What is Thermography?
Thermography is the use of thermal infrared energy emitted by various surfaces to create an image using a camera sensitive to thermal infrared photons. Depending on the camera, sensitivity and resolution, it shows the relative temperature of that surface. Since surfaces differ in the way they radiate thermal energy, it does require some understanding of physics, underlying structure, and device operation to meaningfully extract the information contained in a thermographic image.
Uses of Thermography
Thermography shows differences in apparent surface temperature. As such it can be used to detect sources of cold or heat, and presence of moisture. For example, the image above was taken inside an attic which had one or more unknown sources of heat leaking into the attic. Visual inspection did not reveal any obvious source, so thermography was used and it showed a section of old roof (this was inside an extension) that was supposedly insulated, but was obviously leaking heat into that section of the attic.
Thermography is often used by home energy auditors to detect weaknesses in insulation or air sealing. This is usually done in conjunction with a blower door that depressurized the house and thereby allows air leaks to be found. In some cases, it is possible to see the heat loss without the use of a blower door setup, as can be seen in the following image:
This image shows several hot spots where there are gaps between insulation bats, allowing heat to escape into the attic.
Thermography is also used by flat-roof inspectors to detect points of leakage (since the thermal mass of wet insulation is different from dry insulation). Other detection of leaks depend on the fact that evaporating water is always cooler than its surroundings, which allowed the detection of presence of water above a vapour barrier, from below the ceiling gyproc (see below):
This image showed that a leak found elsewhere, had also spread to a previously unsuspected area of the ceiling. This will allow the homeowner to address the potential damage to the insulation, etc., at the same time as they address the known leak area.

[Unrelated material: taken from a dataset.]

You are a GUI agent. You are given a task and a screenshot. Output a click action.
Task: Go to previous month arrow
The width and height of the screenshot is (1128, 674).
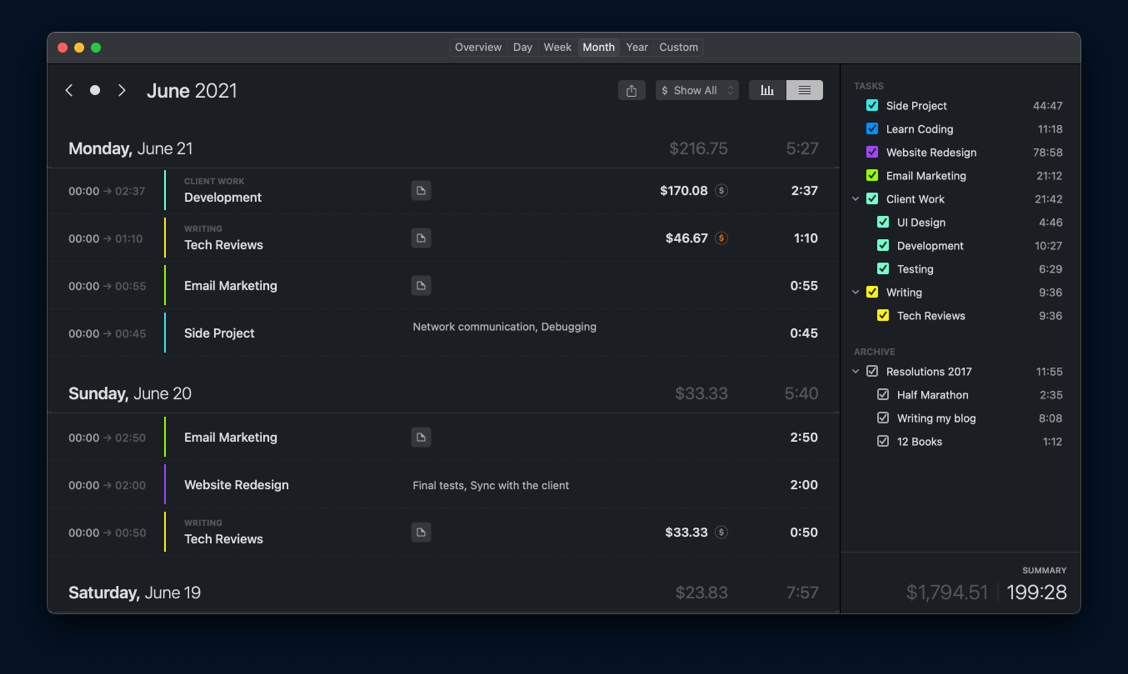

What does Thermography NOT show?
Thermography is not x-ray vision. It will not show structures behind solid surfaces, unless there is some thermal difference that ends up working its way to the surface. It does not show leaks directly – one has to confirm independently whether an apparent cold spot is due to evaporating moisture, or due to some other cause. It will not give much useful information if the surfaces are at an equilibrium temperature, which is why thermography requires a certain minimum difference in temperature to allow the heat characteristics of the materials to reveal themselves. Thermography does not distinguish between different sources of heat, such as a surface heated by the rays of the sun, compared to a portion of the surface in the shade. Sometimes the apparent differences in temperature are due to the type of surface and type of material from which the thermal infrared energy is radiated, and therefore the operator (or interpreter of the image) needs to know the emissivity of the material being examined.
In short, thermography in the hands of a capable operator is a useful tool. The same equipment and image can be used to give completely erroneous advice if the operator hasn’t taken the time to verify a number of conditions prior to interpreting the image. Details matter.
Why are we talking about thermography?
It’s another tool in the toolbox. Used in conjunction with a detailed inspection, it can give additional insight into the behaviour of a roofing system. It can collaborate (or contradict) certain observations, and it can give additional clues in diagnosing troublesome situations.
If you are using my consulting services, you will probably have seen me using the device to give me a better understanding of how the roof system is behaving. Better information should lead to better decisions.